» Goal of the exercise
Could you transcribe exactly the lines below, from the line with "[Open instagram in a new tab] (30, 724)" through the line with "Jazz (260, 70)", and nothing else, leaving out the pictures?

» Available data
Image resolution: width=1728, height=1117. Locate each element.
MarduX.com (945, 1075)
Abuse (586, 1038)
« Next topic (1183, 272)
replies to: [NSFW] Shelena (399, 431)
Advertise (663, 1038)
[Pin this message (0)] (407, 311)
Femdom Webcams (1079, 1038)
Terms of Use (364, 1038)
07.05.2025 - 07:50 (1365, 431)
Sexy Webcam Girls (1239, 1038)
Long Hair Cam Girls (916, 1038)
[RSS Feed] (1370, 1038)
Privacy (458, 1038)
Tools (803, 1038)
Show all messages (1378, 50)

---

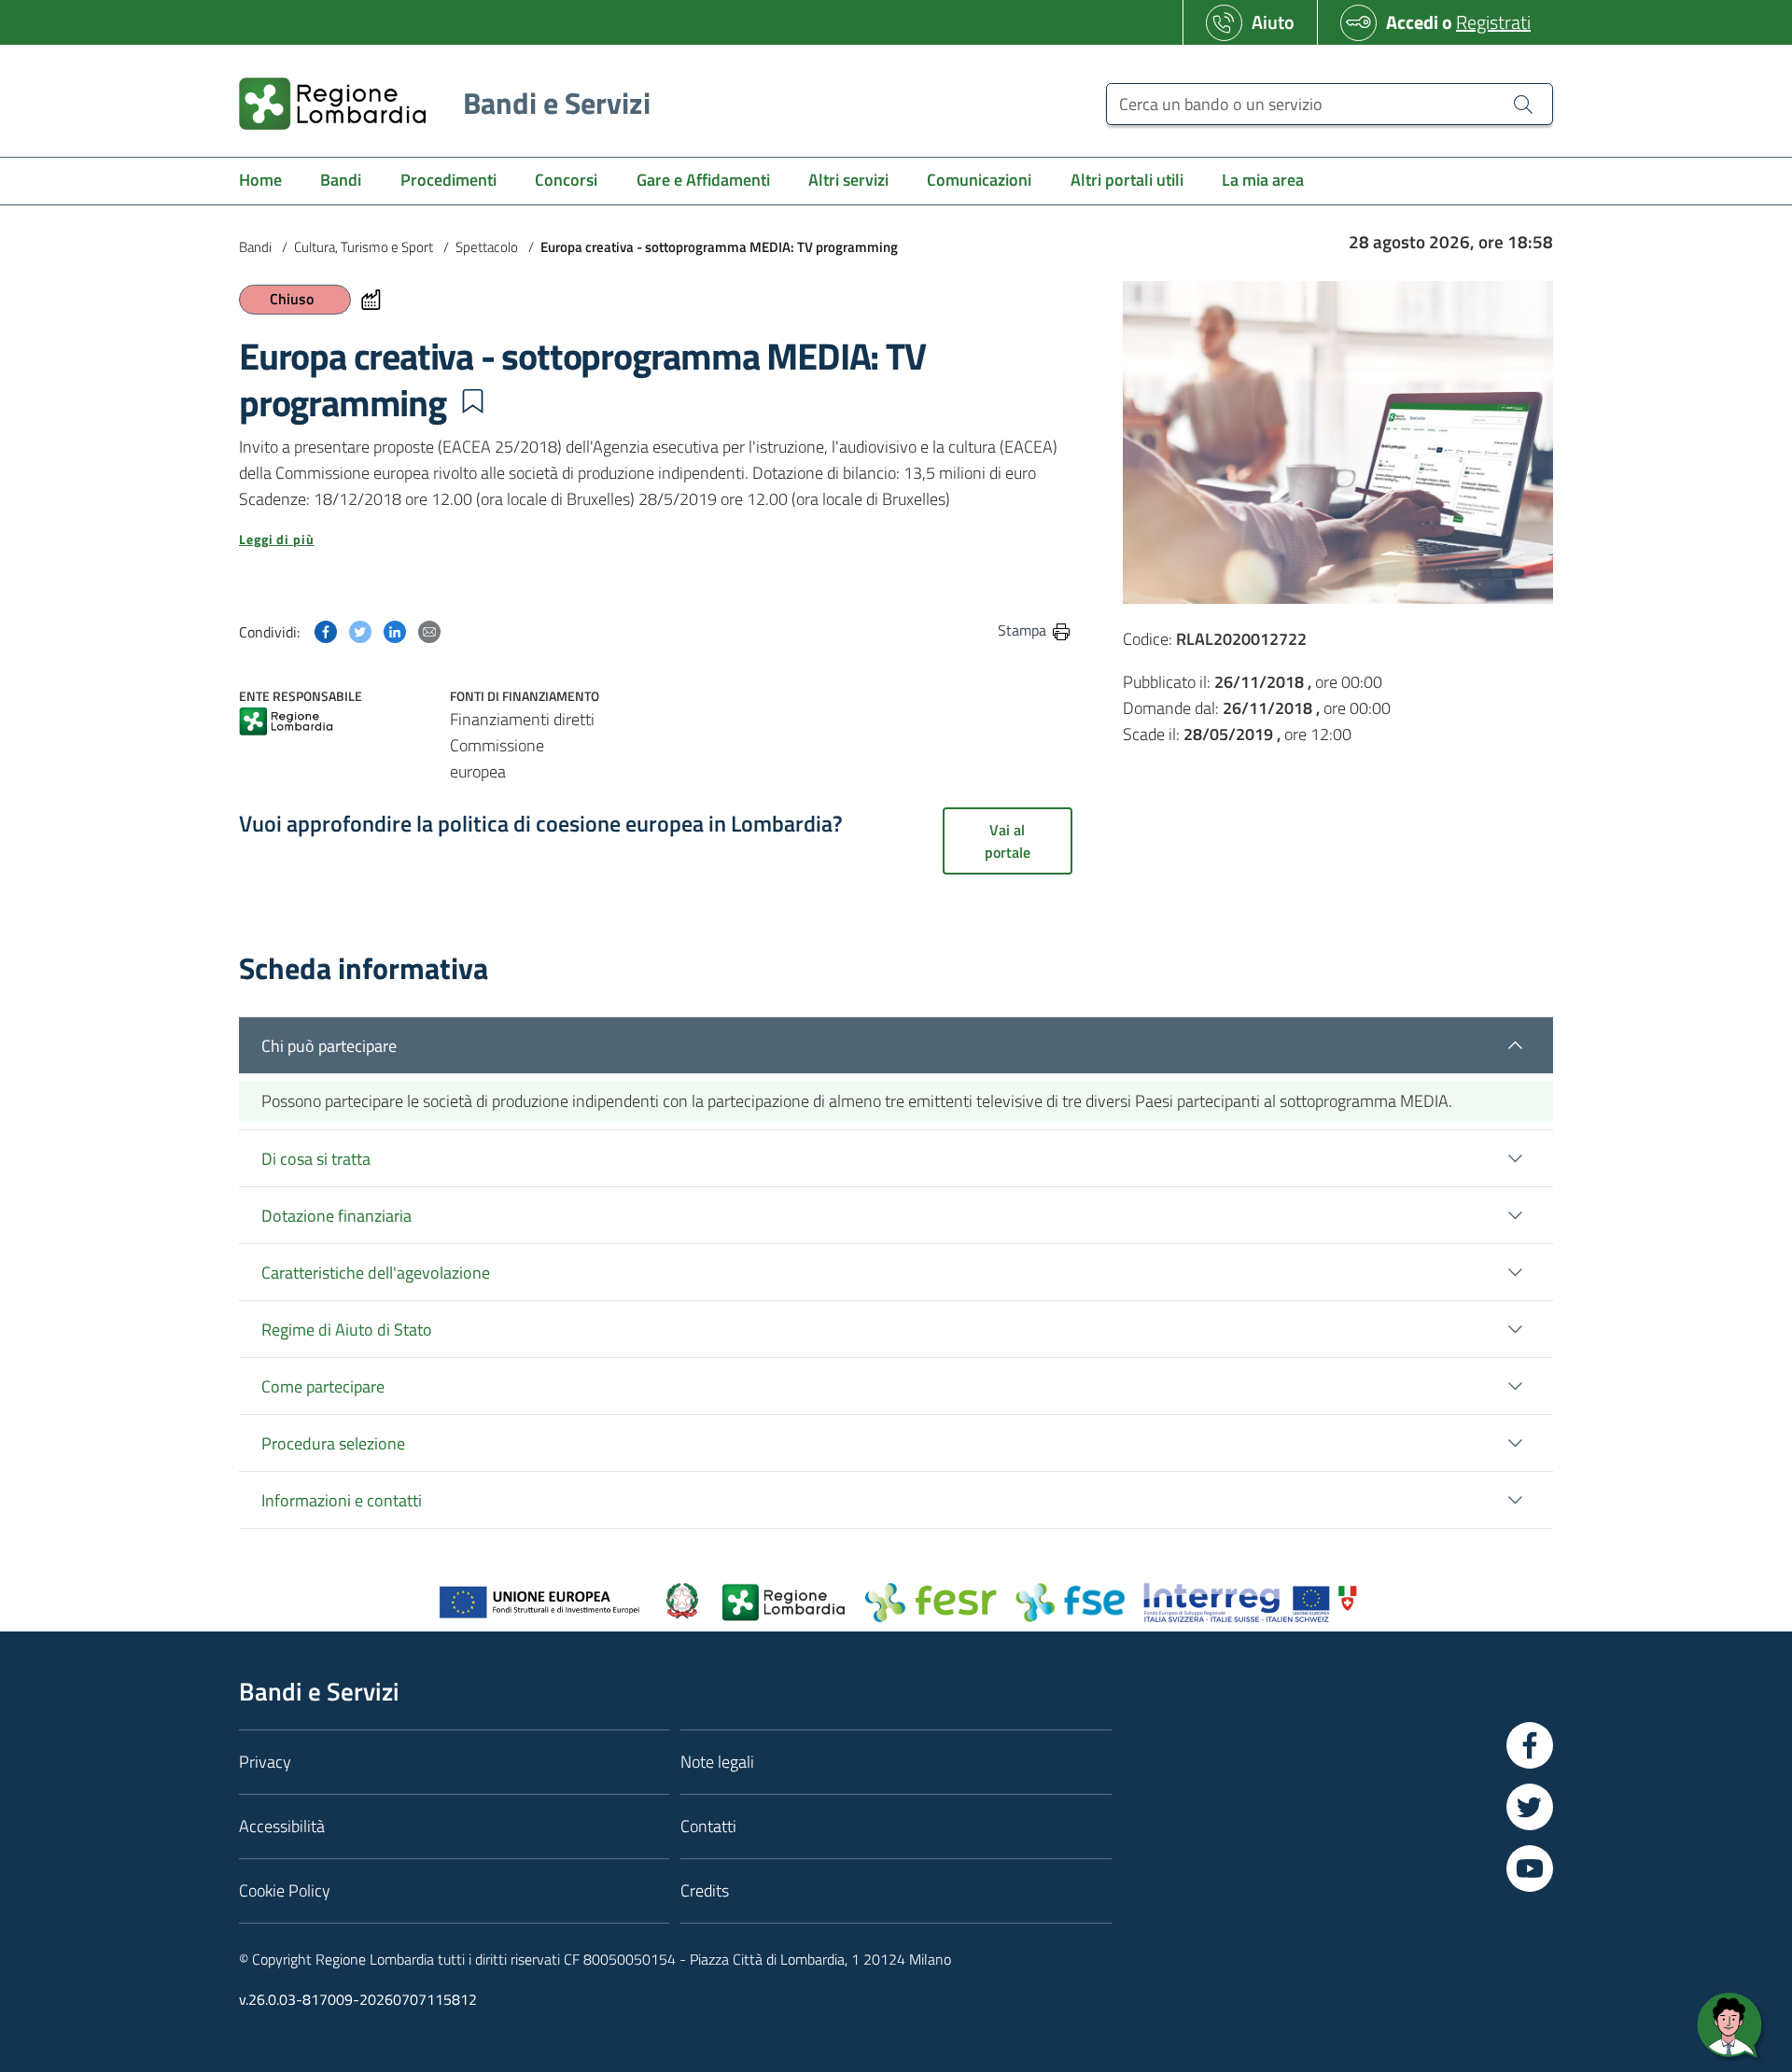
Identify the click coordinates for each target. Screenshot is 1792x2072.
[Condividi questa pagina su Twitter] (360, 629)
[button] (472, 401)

...

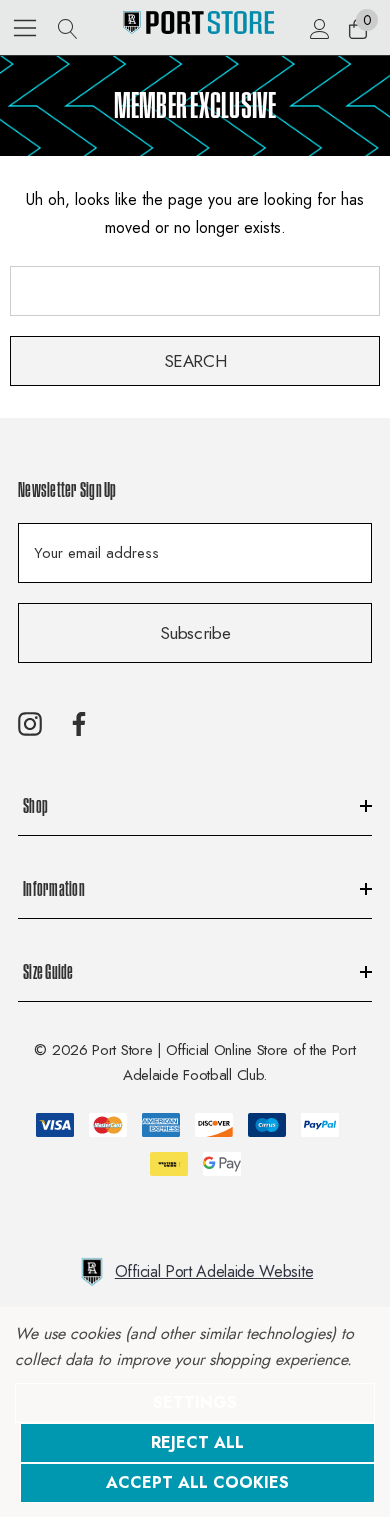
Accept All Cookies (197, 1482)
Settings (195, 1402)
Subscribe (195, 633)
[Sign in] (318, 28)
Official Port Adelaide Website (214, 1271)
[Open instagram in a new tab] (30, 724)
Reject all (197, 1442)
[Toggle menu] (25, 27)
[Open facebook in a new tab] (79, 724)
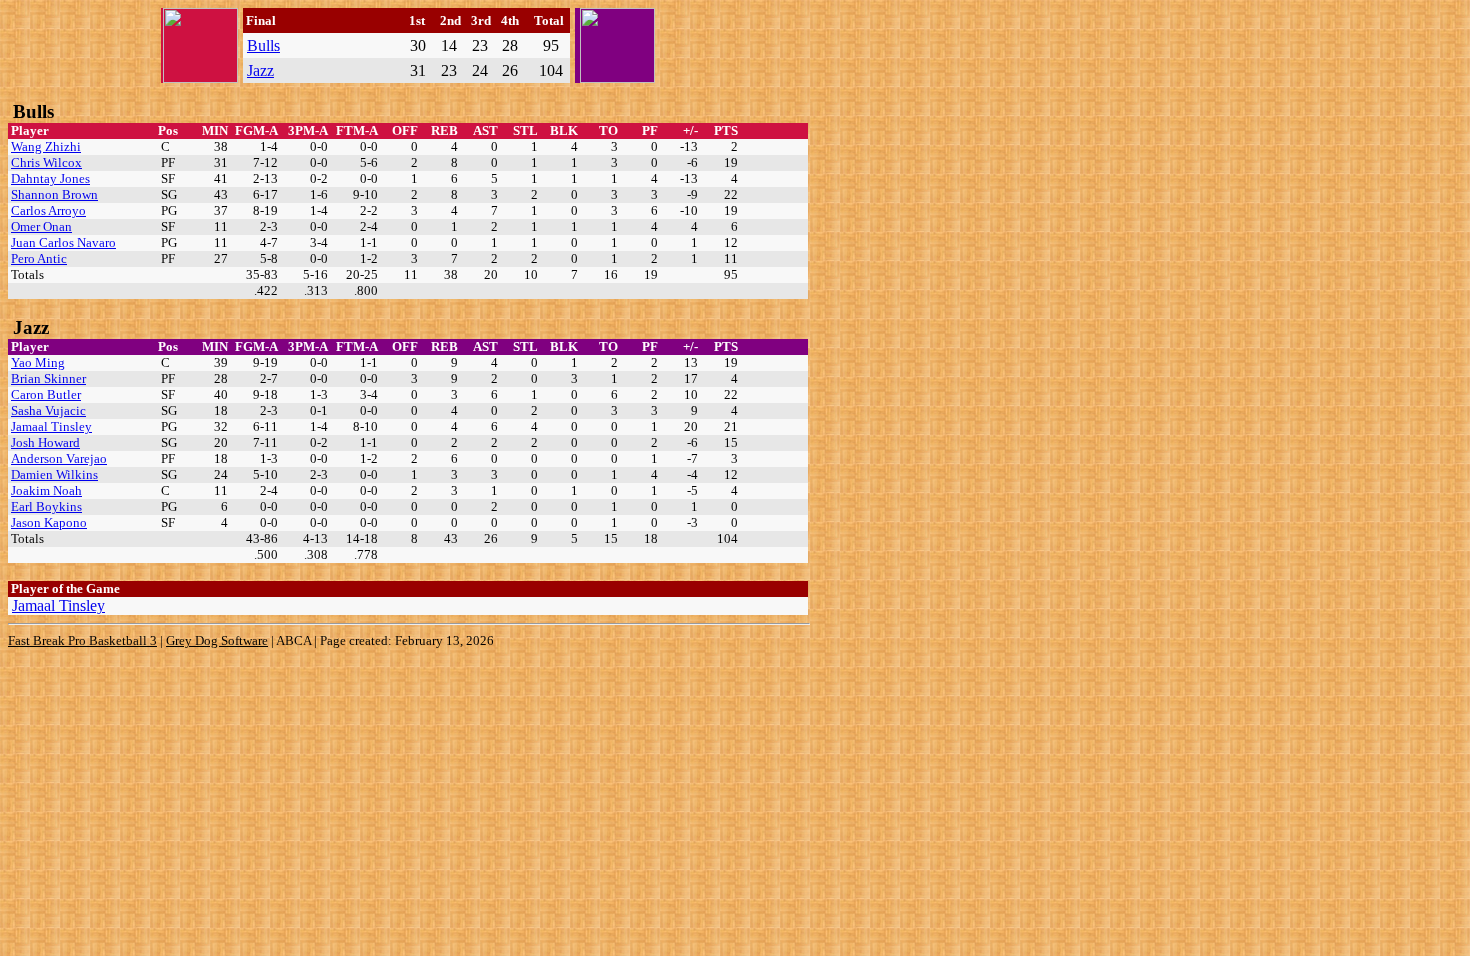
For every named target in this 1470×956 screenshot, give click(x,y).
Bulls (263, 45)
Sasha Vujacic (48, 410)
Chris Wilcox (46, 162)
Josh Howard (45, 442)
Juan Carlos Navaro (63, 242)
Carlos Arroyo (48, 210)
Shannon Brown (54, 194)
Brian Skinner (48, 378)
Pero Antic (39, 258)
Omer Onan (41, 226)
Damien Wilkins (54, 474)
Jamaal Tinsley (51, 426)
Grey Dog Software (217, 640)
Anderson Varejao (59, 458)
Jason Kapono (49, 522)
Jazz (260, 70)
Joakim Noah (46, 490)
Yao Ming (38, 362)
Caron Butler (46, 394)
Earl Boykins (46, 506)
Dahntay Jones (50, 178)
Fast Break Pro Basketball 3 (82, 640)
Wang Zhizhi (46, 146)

» Exercise output
[Open instagram in a new tab] (30, 724)
Reject all (197, 1442)
[Toggle menu] (25, 27)
[Open facebook in a new tab] (79, 724)
For every named target in this 1470×956 screenshot, give click(x,y).
Bulls (263, 45)
Sasha Vujacic (48, 410)
Chris Wilcox (46, 162)
Josh Howard (45, 442)
Juan Carlos Navaro (63, 242)
Carlos Arroyo (48, 210)
Shannon Brown (54, 194)
Brian Skinner (48, 378)
Pero Antic (39, 258)
Omer Onan (41, 226)
Damien Wilkins (54, 474)
Jamaal Tinsley (51, 426)
Grey Dog Software (217, 640)
Anderson Varejao (59, 458)
Jason Kapono (49, 522)
Jazz (260, 70)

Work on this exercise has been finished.